Tip 1: Look the part! You must have curls in wild disarray, to prove that your mind is on higher things and that you yourself have been touched by the zeitgeist, the spirit of the era. It cannot be too messy, however, or people will just think you are a hobo. The Amateur Historian suggests folowing Byron's model of sleeping with his hair in curlers. Abandon your cravat as a sign of an oppressive society who would seek to muzzle your voice with its restrictive neckwear and defy it by wearing an open-necked shirt in all weather. This not only makes you look cool, it can make you downright chilly and let you catch a wasting disease. Everyone always takes you more seriously if you are likely to die young after producing your own epitaph.

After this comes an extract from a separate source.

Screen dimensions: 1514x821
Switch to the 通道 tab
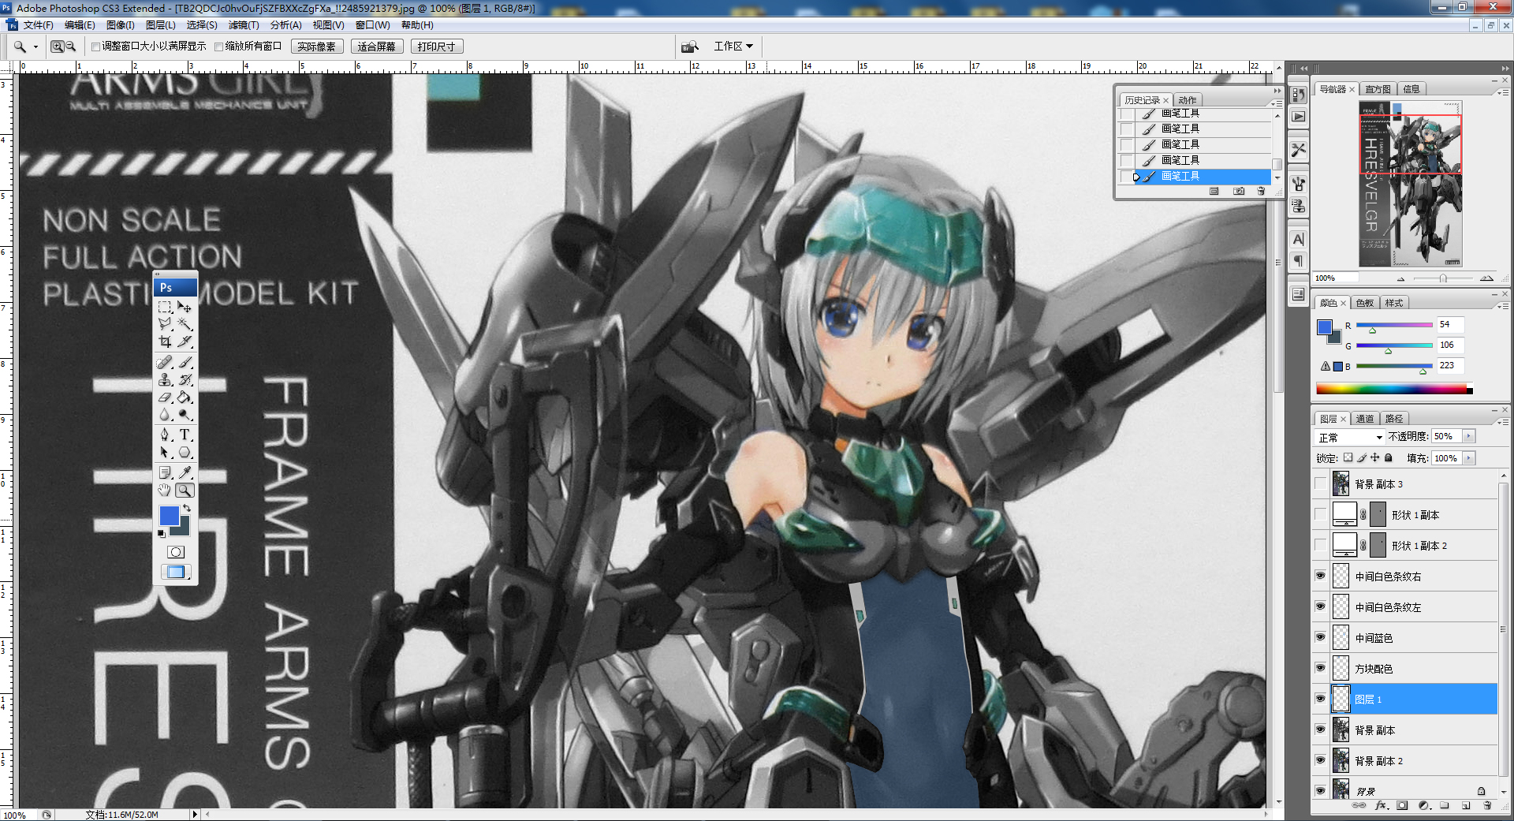pos(1365,419)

If you cannot catch a wasting disease despite your best efforts to do so, attempt to look the part by keeping a suitably ethereal figure by, as was Byron's wont, playing cricket while wearing seven waistcoats and a greatcoat. If cricket is not to your liking, try to be relentlessly bullied as a small child, so as to stunt your growth by being kept from your food, writing at all hours of the night and never sleeping, or hiking up mountains to feed your soul on the beauties of rural England and not on, say, the hard-boiled egg your slave, er, that is sister, made for you.
Check back every day this week for new tips on how to prove to all those detractors who claim you have no soul or sentiment that you can, as Wordsworth put it, be:
"A man speaking to men... endowed with more lively sensibility, more enthusiasm and tenderness, who has a greater knowledge of human nature, and a more comprehensive soul, than one supposed to be common among mankind; a man pleased with his own passions and volitions, and who rejoices more than other men in the spirit of life that is in him; delighting to contemplate similar volitions and passions as manifested in the goings-on of the Universe, and habitually compelled to create them where he does not find them."